[Item-finding listing]
● ● ●

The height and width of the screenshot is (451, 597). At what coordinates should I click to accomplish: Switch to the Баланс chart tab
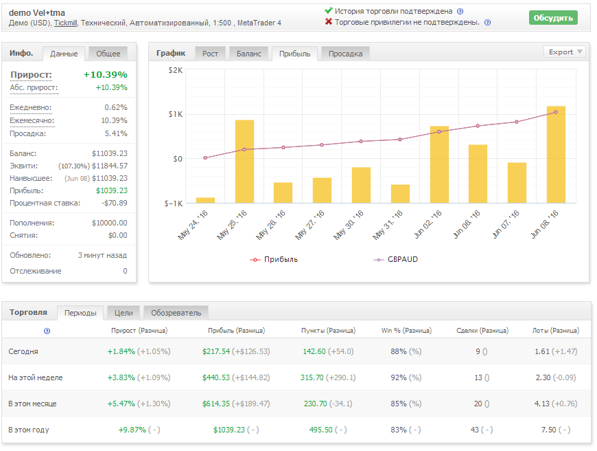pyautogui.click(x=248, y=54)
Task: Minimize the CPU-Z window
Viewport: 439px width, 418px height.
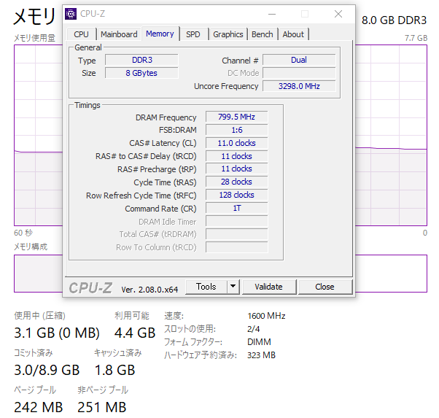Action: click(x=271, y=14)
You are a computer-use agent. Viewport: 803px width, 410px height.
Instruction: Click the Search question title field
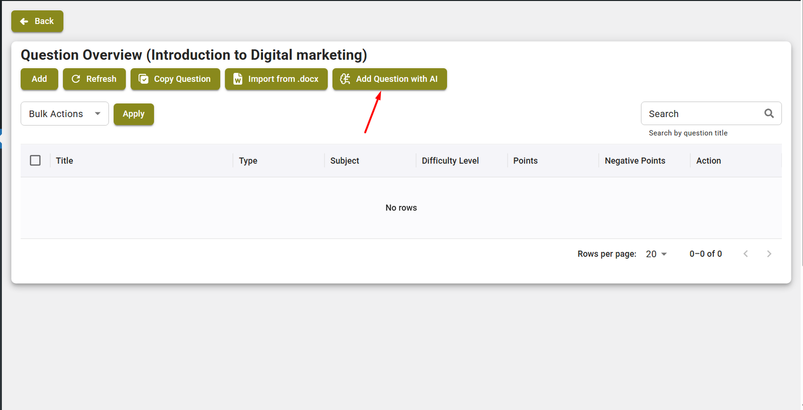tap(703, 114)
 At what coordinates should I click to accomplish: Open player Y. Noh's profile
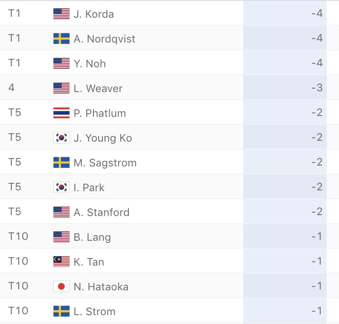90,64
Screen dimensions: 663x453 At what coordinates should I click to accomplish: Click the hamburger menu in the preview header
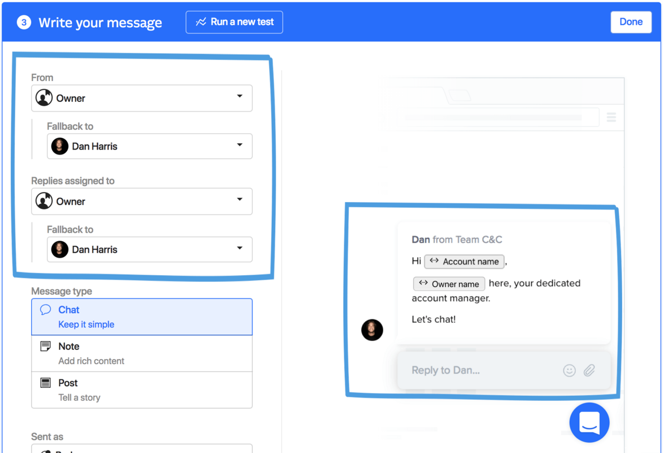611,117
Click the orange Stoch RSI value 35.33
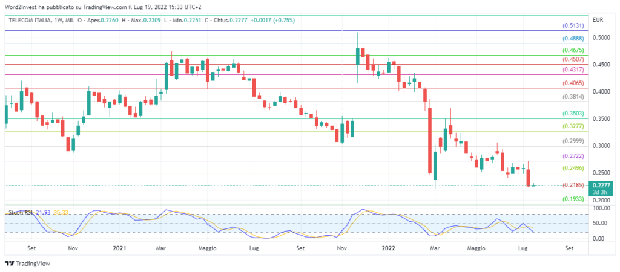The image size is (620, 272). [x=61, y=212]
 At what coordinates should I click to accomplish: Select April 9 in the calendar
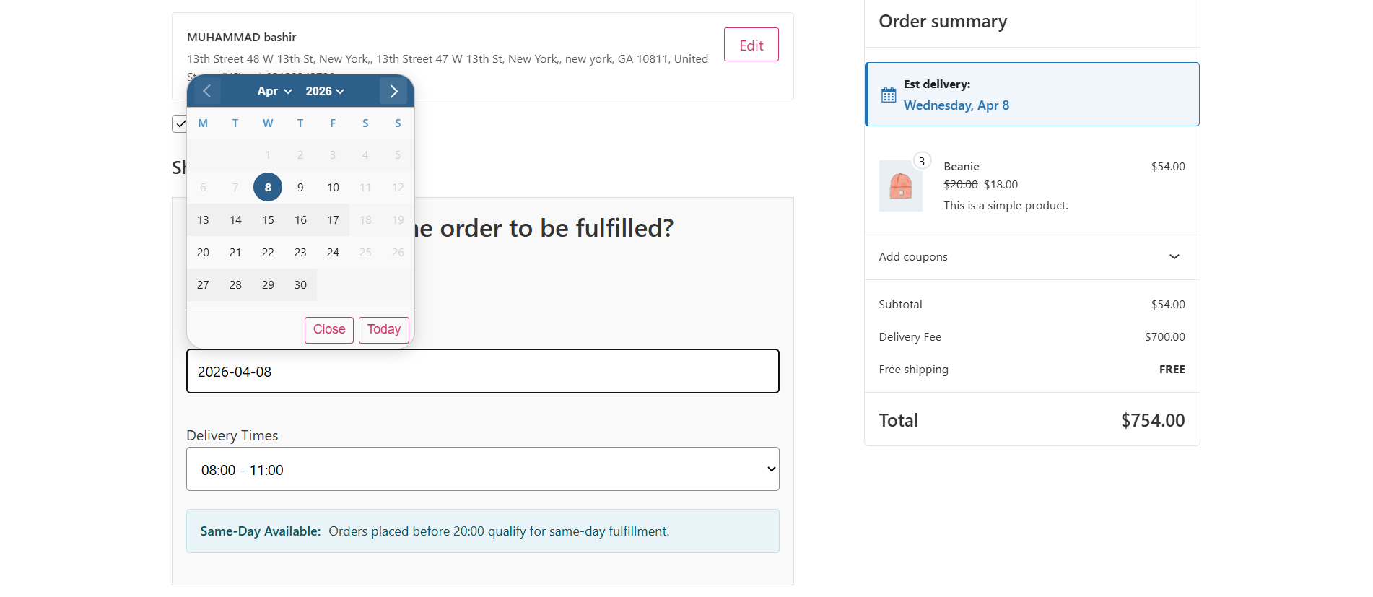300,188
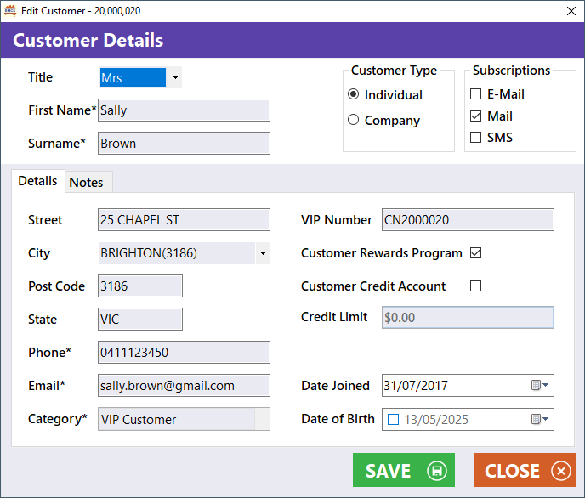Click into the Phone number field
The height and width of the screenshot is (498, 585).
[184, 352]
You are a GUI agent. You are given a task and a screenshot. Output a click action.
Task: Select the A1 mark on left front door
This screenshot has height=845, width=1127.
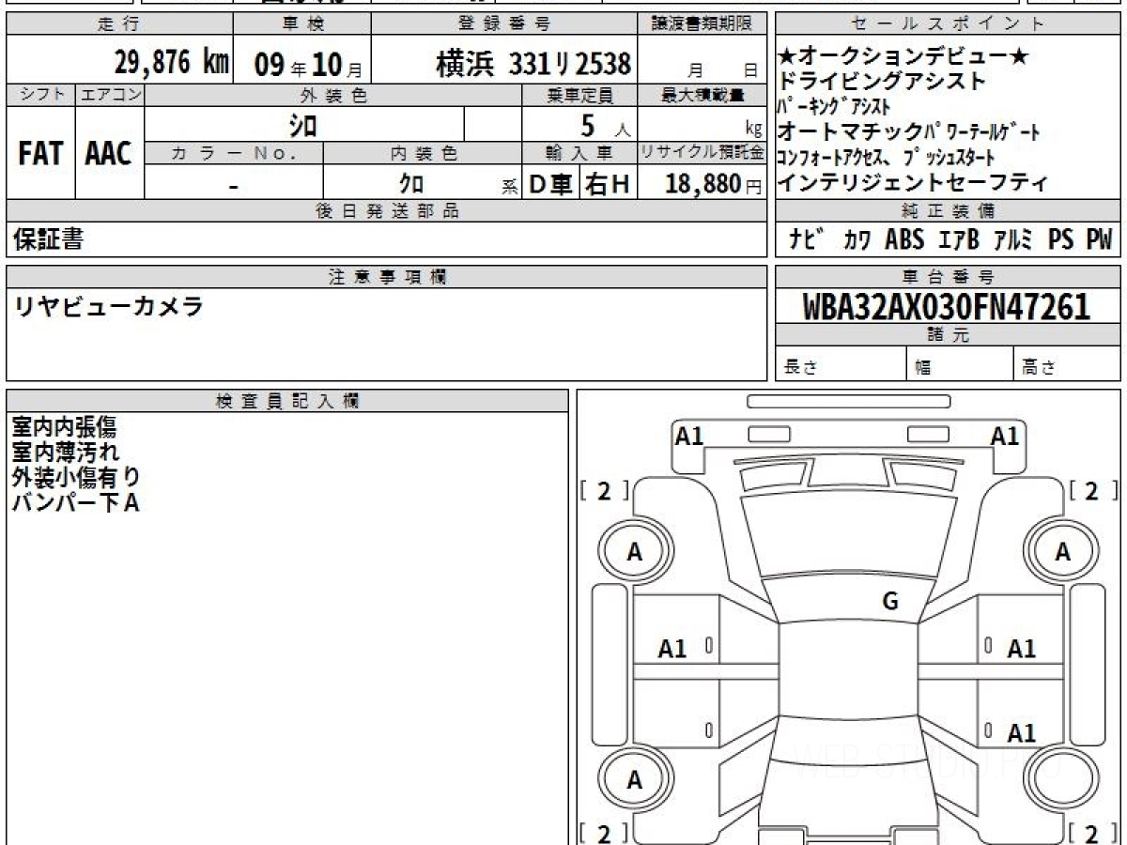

● ● ●

#### Your instructions:
Edit the listing above by replacing every occurrence of "At what coordinates should I click to accomplish" with "Where should I click to" and keeping everything else unchanged. Leave the pictures out of your answer.

#### Task response:
The height and width of the screenshot is (451, 597). Where should I click to: Switch to the Баланс chart tab
pyautogui.click(x=248, y=54)
Task: Minimize the CPU-Z window
Viewport: 439px width, 418px height.
Action: click(x=271, y=14)
You are a computer-use agent. Viewport: 803px width, 410px height.
Instruction: Click the Search question title field
tap(703, 114)
 Where should I click to: Open player Y. Noh's profile
90,64
Screen dimensions: 663x453 Where should I click to: Click the hamburger menu in the preview header
611,117
Click the orange Stoch RSI value 35.33
The image size is (620, 272). [x=61, y=212]
 Where should I click to: Select April 9 in the calendar
300,188
Click into the Phone number field
The height and width of the screenshot is (498, 585).
[184, 352]
You are a GUI agent. You are given a task and a screenshot. Output a click action.
Task: Select the A1 mark on left front door
This screenshot has height=845, width=1127.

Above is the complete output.